Because it is little yellow flower season, I had reason to point out the ones growing at our library. I asked my friend, “have you noticed them, they are beautiful!” My friend had not taken Lamar lately, so he had not seen them. But then he admitted something I found very strange. For all his many talents, he doesn’t have the one to see the beauty in things such as little yellow flowers. At first, I thought we all don’t get the same talents, and perhaps having an eye for little yellow flowers is a talent only some of us enjoy. Then he went on to say he really doesn’t put much value into soaking up things like flowers. Sometimes I will give testimony to what I find precious, but in this case, compared to the song little yellow flowers sing, my words were futile and fruitless. I know what battles I need to partake in, and this battle did not ask me to join in. I simply let the conversation move to its next point, but I was saddened for something lost.
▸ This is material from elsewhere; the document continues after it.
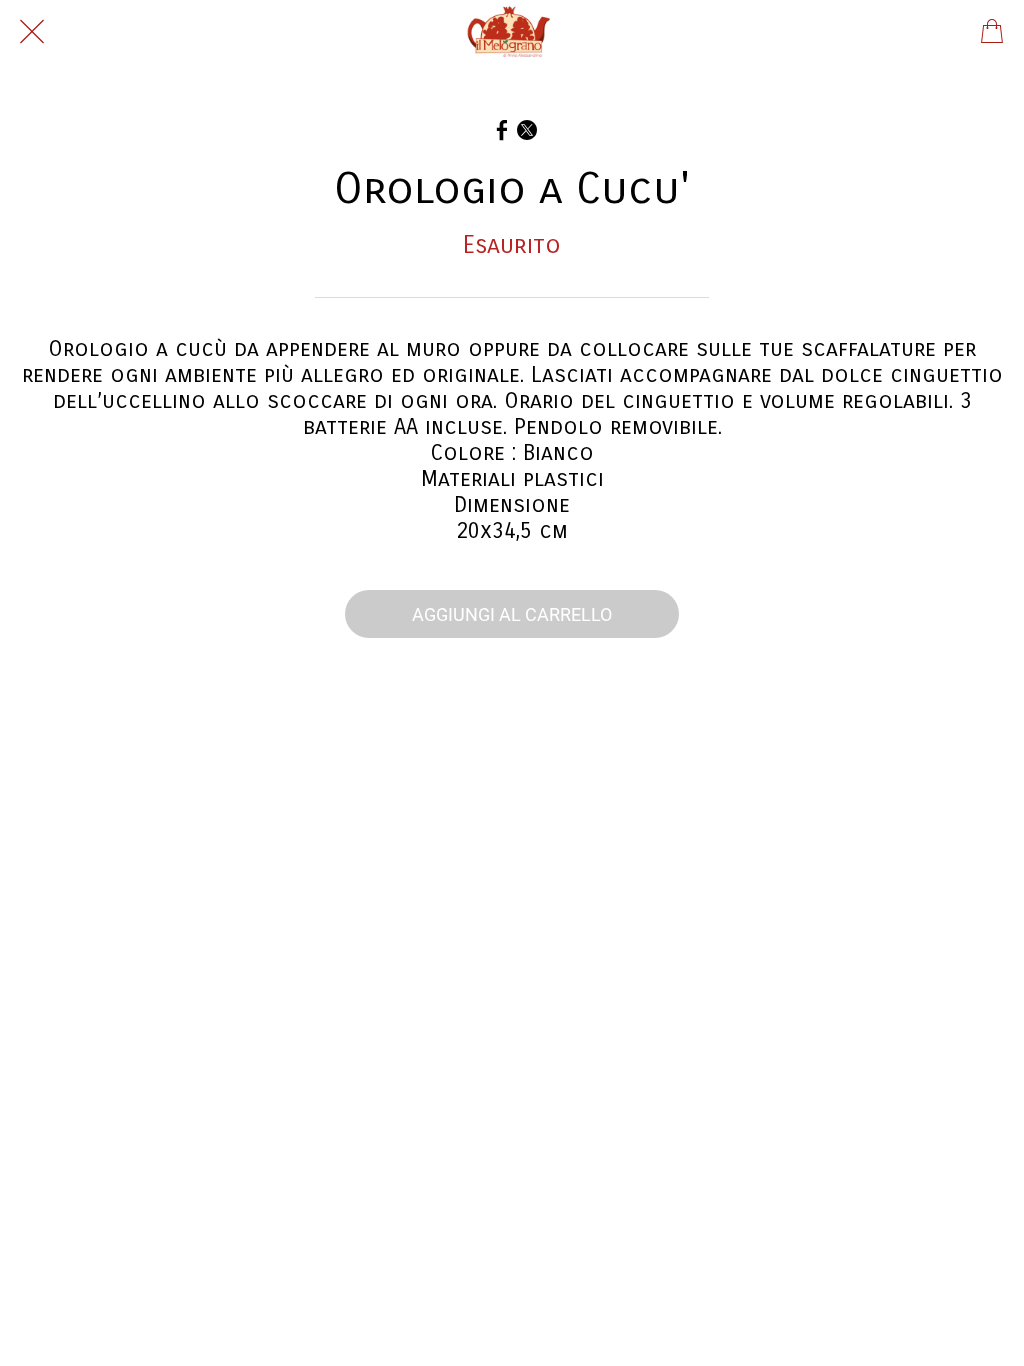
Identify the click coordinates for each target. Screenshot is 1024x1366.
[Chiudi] (32, 32)
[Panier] (992, 32)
In considering how different we are, I remembered a promise. We have been promised if we didn’t name our Hallelujahs, stones themselves would name them for us. There will be Hallelujahs, it is just a matter if you’re one of the lucky ones who gets to name them. Maybe this is what my grief was about, there is something grave in not being able to name your Hallelujahs. What an awesome, awesome gift for those of us who can name them. Being able to name a Hallelujah is in fact a Hallelujah. Gratitude. Praise. It all begins with recognition. Put aside what you think you know. Open your mind. Look forward to a new experience. To recognize something to be grateful for, to offer a praise, to increase what you see value in—it makes life richer. Look for the little yellow flower, as simple as it is, in your life and offer a hallelujah for it. Watch how–just like literal little yellow flowers—your hallelujahs will grow and spread. Never underestimate the power of naming your Hallelujahs, it is as if you are soaking in all the goodness of a million little yellow flowers. Relish your linger. Revel in your soak.